*** DATA EXCERPTS ***
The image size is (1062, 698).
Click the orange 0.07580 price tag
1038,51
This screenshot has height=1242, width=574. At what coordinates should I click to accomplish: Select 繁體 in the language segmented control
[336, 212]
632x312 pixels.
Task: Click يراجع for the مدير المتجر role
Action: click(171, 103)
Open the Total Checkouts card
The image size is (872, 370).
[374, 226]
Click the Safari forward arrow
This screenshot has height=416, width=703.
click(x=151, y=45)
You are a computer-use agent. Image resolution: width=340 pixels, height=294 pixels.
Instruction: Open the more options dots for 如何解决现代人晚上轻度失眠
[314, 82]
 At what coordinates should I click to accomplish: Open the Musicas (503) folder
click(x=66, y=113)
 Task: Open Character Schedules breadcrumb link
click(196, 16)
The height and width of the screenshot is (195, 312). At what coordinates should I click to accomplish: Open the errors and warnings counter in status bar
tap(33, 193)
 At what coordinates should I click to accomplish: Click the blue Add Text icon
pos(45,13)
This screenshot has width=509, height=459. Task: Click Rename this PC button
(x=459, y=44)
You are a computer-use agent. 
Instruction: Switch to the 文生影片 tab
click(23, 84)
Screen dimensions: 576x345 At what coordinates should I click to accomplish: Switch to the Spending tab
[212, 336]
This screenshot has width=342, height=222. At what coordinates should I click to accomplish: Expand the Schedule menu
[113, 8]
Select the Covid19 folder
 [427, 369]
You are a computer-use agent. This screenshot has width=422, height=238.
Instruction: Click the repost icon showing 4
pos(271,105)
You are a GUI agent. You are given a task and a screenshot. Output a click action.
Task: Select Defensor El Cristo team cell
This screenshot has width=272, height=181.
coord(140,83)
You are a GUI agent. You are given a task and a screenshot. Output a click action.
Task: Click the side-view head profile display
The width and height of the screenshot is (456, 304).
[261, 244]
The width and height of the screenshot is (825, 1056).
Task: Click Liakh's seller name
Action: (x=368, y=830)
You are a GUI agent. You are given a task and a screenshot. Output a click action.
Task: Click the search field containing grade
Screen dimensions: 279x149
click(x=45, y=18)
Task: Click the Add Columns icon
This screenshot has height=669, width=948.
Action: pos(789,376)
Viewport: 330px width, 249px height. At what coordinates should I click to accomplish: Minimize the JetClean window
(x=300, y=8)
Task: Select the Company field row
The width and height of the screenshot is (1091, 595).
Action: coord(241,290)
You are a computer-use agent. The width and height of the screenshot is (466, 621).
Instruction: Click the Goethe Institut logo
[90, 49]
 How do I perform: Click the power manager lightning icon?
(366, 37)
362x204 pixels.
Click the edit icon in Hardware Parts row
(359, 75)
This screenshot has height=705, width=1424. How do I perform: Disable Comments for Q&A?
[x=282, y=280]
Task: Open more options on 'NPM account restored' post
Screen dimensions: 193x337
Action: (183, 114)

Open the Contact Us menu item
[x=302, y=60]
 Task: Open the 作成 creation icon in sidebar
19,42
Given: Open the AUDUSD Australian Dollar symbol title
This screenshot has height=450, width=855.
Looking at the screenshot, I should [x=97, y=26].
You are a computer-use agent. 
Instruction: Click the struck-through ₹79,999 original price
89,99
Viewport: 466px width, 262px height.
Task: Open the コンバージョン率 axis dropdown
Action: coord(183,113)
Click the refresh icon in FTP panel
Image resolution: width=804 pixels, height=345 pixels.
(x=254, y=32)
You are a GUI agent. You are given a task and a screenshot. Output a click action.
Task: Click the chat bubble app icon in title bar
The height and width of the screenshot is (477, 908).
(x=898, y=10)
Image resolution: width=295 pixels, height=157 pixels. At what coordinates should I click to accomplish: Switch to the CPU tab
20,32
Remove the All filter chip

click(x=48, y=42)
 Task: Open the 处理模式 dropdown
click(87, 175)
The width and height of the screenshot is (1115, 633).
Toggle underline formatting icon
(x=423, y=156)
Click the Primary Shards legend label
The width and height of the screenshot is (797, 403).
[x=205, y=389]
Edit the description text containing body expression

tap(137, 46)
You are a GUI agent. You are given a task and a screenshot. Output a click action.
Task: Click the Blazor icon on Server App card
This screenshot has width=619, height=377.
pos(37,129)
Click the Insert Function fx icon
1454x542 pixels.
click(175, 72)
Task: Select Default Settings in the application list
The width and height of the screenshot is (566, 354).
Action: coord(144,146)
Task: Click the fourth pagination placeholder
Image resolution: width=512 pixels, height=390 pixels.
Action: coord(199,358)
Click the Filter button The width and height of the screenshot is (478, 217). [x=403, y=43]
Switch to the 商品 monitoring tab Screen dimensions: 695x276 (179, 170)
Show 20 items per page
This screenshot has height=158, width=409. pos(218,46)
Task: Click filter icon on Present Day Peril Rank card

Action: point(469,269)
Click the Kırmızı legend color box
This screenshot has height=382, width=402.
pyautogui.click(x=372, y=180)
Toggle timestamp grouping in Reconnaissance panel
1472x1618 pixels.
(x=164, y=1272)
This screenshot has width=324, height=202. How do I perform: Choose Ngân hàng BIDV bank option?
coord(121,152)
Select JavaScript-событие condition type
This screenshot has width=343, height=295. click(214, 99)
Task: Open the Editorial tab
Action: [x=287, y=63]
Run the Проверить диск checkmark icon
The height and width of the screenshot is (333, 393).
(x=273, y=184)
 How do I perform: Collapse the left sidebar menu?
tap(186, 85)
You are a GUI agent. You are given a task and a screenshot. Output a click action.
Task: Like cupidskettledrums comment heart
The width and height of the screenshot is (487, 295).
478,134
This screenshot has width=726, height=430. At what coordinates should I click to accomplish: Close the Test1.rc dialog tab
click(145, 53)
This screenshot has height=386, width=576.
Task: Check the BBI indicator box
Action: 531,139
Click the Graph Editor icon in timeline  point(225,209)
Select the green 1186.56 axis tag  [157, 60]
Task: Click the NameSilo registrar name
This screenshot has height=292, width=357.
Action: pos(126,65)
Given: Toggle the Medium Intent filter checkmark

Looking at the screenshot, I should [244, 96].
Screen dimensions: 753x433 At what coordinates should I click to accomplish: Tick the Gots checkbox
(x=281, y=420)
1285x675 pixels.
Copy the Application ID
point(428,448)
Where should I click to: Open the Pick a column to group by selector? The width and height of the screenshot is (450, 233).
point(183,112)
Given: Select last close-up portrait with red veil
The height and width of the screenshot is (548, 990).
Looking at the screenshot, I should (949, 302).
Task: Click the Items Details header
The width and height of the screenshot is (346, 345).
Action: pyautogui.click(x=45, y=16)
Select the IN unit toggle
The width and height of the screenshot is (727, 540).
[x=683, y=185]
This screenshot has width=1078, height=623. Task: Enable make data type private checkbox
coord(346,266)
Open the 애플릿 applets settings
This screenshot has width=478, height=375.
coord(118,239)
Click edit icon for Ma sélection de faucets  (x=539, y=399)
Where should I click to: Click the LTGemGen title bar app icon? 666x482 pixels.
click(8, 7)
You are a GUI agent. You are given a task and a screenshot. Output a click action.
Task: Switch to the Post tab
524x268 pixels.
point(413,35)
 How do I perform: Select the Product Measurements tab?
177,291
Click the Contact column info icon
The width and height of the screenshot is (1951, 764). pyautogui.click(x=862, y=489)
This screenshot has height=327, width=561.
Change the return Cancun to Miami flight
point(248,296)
*** End of DATA EXCERPTS ***
● **WHAT THE EXERCISE ASKS**: Write the entries out once more, exactly as given.

● **EXERCISE SOLUTION**:
The image size is (1062, 698).
Click the orange 0.07580 price tag
1038,51
This screenshot has height=1242, width=574. At what coordinates should I click to accomplish: Select 繁體 in the language segmented control
[336, 212]
632x312 pixels.
Task: Click يراجع for the مدير المتجر role
Action: click(171, 103)
Open the Total Checkouts card
The image size is (872, 370).
[374, 226]
Click the Safari forward arrow
This screenshot has height=416, width=703.
click(x=151, y=45)
You are a computer-use agent. Image resolution: width=340 pixels, height=294 pixels.
Instruction: Open the more options dots for 如何解决现代人晚上轻度失眠
[314, 82]
 At what coordinates should I click to accomplish: Open the Musicas (503) folder
click(x=66, y=113)
 Task: Open Character Schedules breadcrumb link
click(196, 16)
The height and width of the screenshot is (195, 312). At what coordinates should I click to accomplish: Open the errors and warnings counter in status bar
tap(33, 193)
 At what coordinates should I click to accomplish: Click the blue Add Text icon
pos(45,13)
This screenshot has width=509, height=459. Task: Click Rename this PC button
(x=459, y=44)
You are a computer-use agent. 
Instruction: Switch to the 文生影片 tab
click(23, 84)
Screen dimensions: 576x345 At what coordinates should I click to accomplish: Switch to the Spending tab
[212, 336]
This screenshot has width=342, height=222. At what coordinates should I click to accomplish: Expand the Schedule menu
[113, 8]
Select the Covid19 folder
 [427, 369]
You are a computer-use agent. This screenshot has width=422, height=238.
Instruction: Click the repost icon showing 4
pos(271,105)
You are a GUI agent. You are given a task and a screenshot. Output a click action.
Task: Select Defensor El Cristo team cell
This screenshot has width=272, height=181.
coord(140,83)
You are a GUI agent. You are given a task and a screenshot. Output a click action.
Task: Click the side-view head profile display
The width and height of the screenshot is (456, 304).
[261, 244]
The width and height of the screenshot is (825, 1056).
Task: Click Liakh's seller name
Action: (x=368, y=830)
You are a GUI agent. You are given a task and a screenshot. Output a click action.
Task: Click the search field containing grade
Screen dimensions: 279x149
click(x=45, y=18)
Task: Click the Add Columns icon
This screenshot has height=669, width=948.
Action: pos(789,376)
Viewport: 330px width, 249px height. At what coordinates should I click to accomplish: Minimize the JetClean window
(x=300, y=8)
Task: Select the Company field row
The width and height of the screenshot is (1091, 595).
Action: coord(241,290)
You are a computer-use agent. The width and height of the screenshot is (466, 621).
Instruction: Click the Goethe Institut logo
[90, 49]
 How do I perform: Click the power manager lightning icon?
(366, 37)
362x204 pixels.
Click the edit icon in Hardware Parts row
(359, 75)
This screenshot has height=705, width=1424. How do I perform: Disable Comments for Q&A?
[x=282, y=280]
Task: Open more options on 'NPM account restored' post
Screen dimensions: 193x337
Action: (183, 114)

Open the Contact Us menu item
[x=302, y=60]
 Task: Open the 作成 creation icon in sidebar
19,42
Given: Open the AUDUSD Australian Dollar symbol title
This screenshot has height=450, width=855.
Looking at the screenshot, I should [x=97, y=26].
You are a computer-use agent. 
Instruction: Click the struck-through ₹79,999 original price
89,99
Viewport: 466px width, 262px height.
Task: Open the コンバージョン率 axis dropdown
Action: coord(183,113)
Click the refresh icon in FTP panel
Image resolution: width=804 pixels, height=345 pixels.
(x=254, y=32)
You are a GUI agent. You are given a task and a screenshot. Output a click action.
Task: Click the chat bubble app icon in title bar
The height and width of the screenshot is (477, 908).
(x=898, y=10)
Image resolution: width=295 pixels, height=157 pixels. At what coordinates should I click to accomplish: Switch to the CPU tab
20,32
Remove the All filter chip

click(x=48, y=42)
 Task: Open the 处理模式 dropdown
click(87, 175)
The width and height of the screenshot is (1115, 633).
Toggle underline formatting icon
(x=423, y=156)
Click the Primary Shards legend label
The width and height of the screenshot is (797, 403).
[x=205, y=389]
Edit the description text containing body expression

tap(137, 46)
You are a GUI agent. You are given a task and a screenshot. Output a click action.
Task: Click the Blazor icon on Server App card
This screenshot has width=619, height=377.
pos(37,129)
Click the Insert Function fx icon
1454x542 pixels.
click(175, 72)
Task: Select Default Settings in the application list
The width and height of the screenshot is (566, 354).
Action: coord(144,146)
Task: Click the fourth pagination placeholder
Image resolution: width=512 pixels, height=390 pixels.
Action: coord(199,358)
Click the Filter button The width and height of the screenshot is (478, 217). [x=403, y=43]
Switch to the 商品 monitoring tab Screen dimensions: 695x276 (179, 170)
Show 20 items per page
This screenshot has height=158, width=409. pos(218,46)
Task: Click filter icon on Present Day Peril Rank card

Action: point(469,269)
Click the Kırmızı legend color box
This screenshot has height=382, width=402.
pyautogui.click(x=372, y=180)
Toggle timestamp grouping in Reconnaissance panel
1472x1618 pixels.
(x=164, y=1272)
This screenshot has width=324, height=202. How do I perform: Choose Ngân hàng BIDV bank option?
coord(121,152)
Select JavaScript-событие condition type
This screenshot has width=343, height=295. click(214, 99)
Task: Open the Editorial tab
Action: [x=287, y=63]
Run the Проверить диск checkmark icon
The height and width of the screenshot is (333, 393).
(x=273, y=184)
 How do I perform: Collapse the left sidebar menu?
tap(186, 85)
You are a GUI agent. You are given a task and a screenshot. Output a click action.
Task: Like cupidskettledrums comment heart
The width and height of the screenshot is (487, 295).
478,134
This screenshot has width=726, height=430. At what coordinates should I click to accomplish: Close the Test1.rc dialog tab
click(145, 53)
This screenshot has height=386, width=576.
Task: Check the BBI indicator box
Action: 531,139
Click the Graph Editor icon in timeline  point(225,209)
Select the green 1186.56 axis tag  [157, 60]
Task: Click the NameSilo registrar name
This screenshot has height=292, width=357.
Action: pos(126,65)
Given: Toggle the Medium Intent filter checkmark

Looking at the screenshot, I should [244, 96].
Screen dimensions: 753x433 At what coordinates should I click to accomplish: Tick the Gots checkbox
(x=281, y=420)
1285x675 pixels.
Copy the Application ID
point(428,448)
Where should I click to: Open the Pick a column to group by selector? The width and height of the screenshot is (450, 233).
point(183,112)
Given: Select last close-up portrait with red veil
The height and width of the screenshot is (548, 990).
Looking at the screenshot, I should (949, 302).
Task: Click the Items Details header
The width and height of the screenshot is (346, 345).
Action: pyautogui.click(x=45, y=16)
Select the IN unit toggle
The width and height of the screenshot is (727, 540).
[x=683, y=185]
This screenshot has width=1078, height=623. Task: Enable make data type private checkbox
coord(346,266)
Open the 애플릿 applets settings
This screenshot has width=478, height=375.
coord(118,239)
Click edit icon for Ma sélection de faucets  (x=539, y=399)
Where should I click to: Click the LTGemGen title bar app icon? 666x482 pixels.
click(8, 7)
You are a GUI agent. You are given a task and a screenshot. Output a click action.
Task: Switch to the Post tab
524x268 pixels.
point(413,35)
 How do I perform: Select the Product Measurements tab?
177,291
Click the Contact column info icon
The width and height of the screenshot is (1951, 764). pyautogui.click(x=862, y=489)
This screenshot has height=327, width=561.
Change the return Cancun to Miami flight
point(248,296)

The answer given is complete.